Als dann endlich Merlin mit der Tochter Marie samt des Umzugswagens auftauchte wurde uns das Ausmaß des Wetters bewusst. Die Büsche um unser Haus verloren so einiges an Zweigen, der Wind verzauste uns die Haare und verpasste meinem Vater die kurzen Haare. Merlin hatte sich eine Mütze aufgesetzt und trug mit Sola, meinem Vater und mir die Kartons die das Unternehmen rausstellte nach drinnen. Am Ende stapelten sich Tonnenweise Kartons und Kisten im Flur und oben im ersten Stock.

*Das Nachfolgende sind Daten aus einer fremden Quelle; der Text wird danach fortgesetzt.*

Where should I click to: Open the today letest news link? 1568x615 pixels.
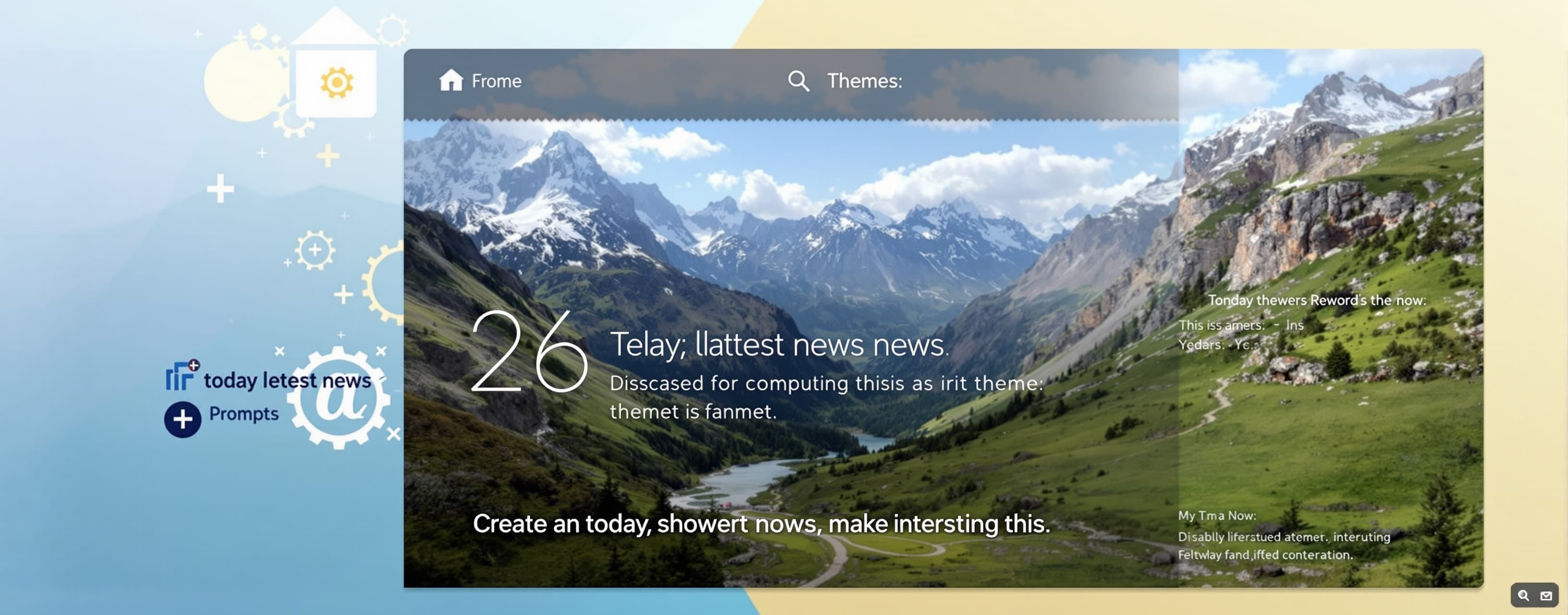[287, 381]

Dort wo bei uns im Wohnzimmer der Fernseher gestanden hatte, stapelten sich jetzt die Einzelteile eines Regals und eines Kinderkleiderschranks. Das Haus war im Moment echt vollgestopft, auch als wir dann die Mieter alleine ließen und uns auf die Rückfahrt machten.
Weit kamen wir allerdings nicht über die Autobahn, bevor wir den ersten Blitz sahen, der meinen Vater fast blendete. Er bremste und Sola hielt sich die Ohren zu als der Donner aus nächster Nähe krachte, wir waren ziemlich direkt in die Gewitterfront gefahren. Es fing heftig an zu schütten und mein Vater musste seine Geschwindigkeit weiter drosseln, es bildete sich vor uns ein Stau. Mein Vater schaltete den Warnblinker an, um die Hinterfahrer zu warnen, die jetzt auch anfingen zu hupen. Wir fuhren an den Rand, um eine Rettungsgasse zu bilden, die Sicht verschlechterte sich immer weiter, bis es mangels Sicht nicht mehr weiterging. Durch die Regenschleier konnten wir immer wieder die Blitze sehen die über uns ziemlich dicht hin und her zuckten.
Mein Vater zog seine Handy aus der Tasche und versuchte in dem schlechten Internet einen Wetterbericht aufzumachen. „Wir sind im Zentrum des Gewitters, das könnte noch eine Weile dauern, bis wir hier wegkommen", er zeigte uns seinen Bildschirm, der größte Teil um unseren Marker war violett von Gewitterzellen. „Wir kommen sowieso hier nicht weg, seht", Sola zeigte nach vorne, wo sich ein Baum gefährlich zur Seite neigte und die Leitplanke schon verbog. Die Autos, die dort gestanden hatten, wichen hektisch über den Standstreifen nach vorne aus und kamen sich mangels Sicht gefährlich nahe. „Na hoffentlich passiert da nichts", mein Vater begutachtete den Baum skeptisch, dessen Blätter beinahe den Teer der mittleren Spur berührten. Es fing draußen an zu hageln, wir waren jetzt offenbar genau im Zentrum der Gewitter.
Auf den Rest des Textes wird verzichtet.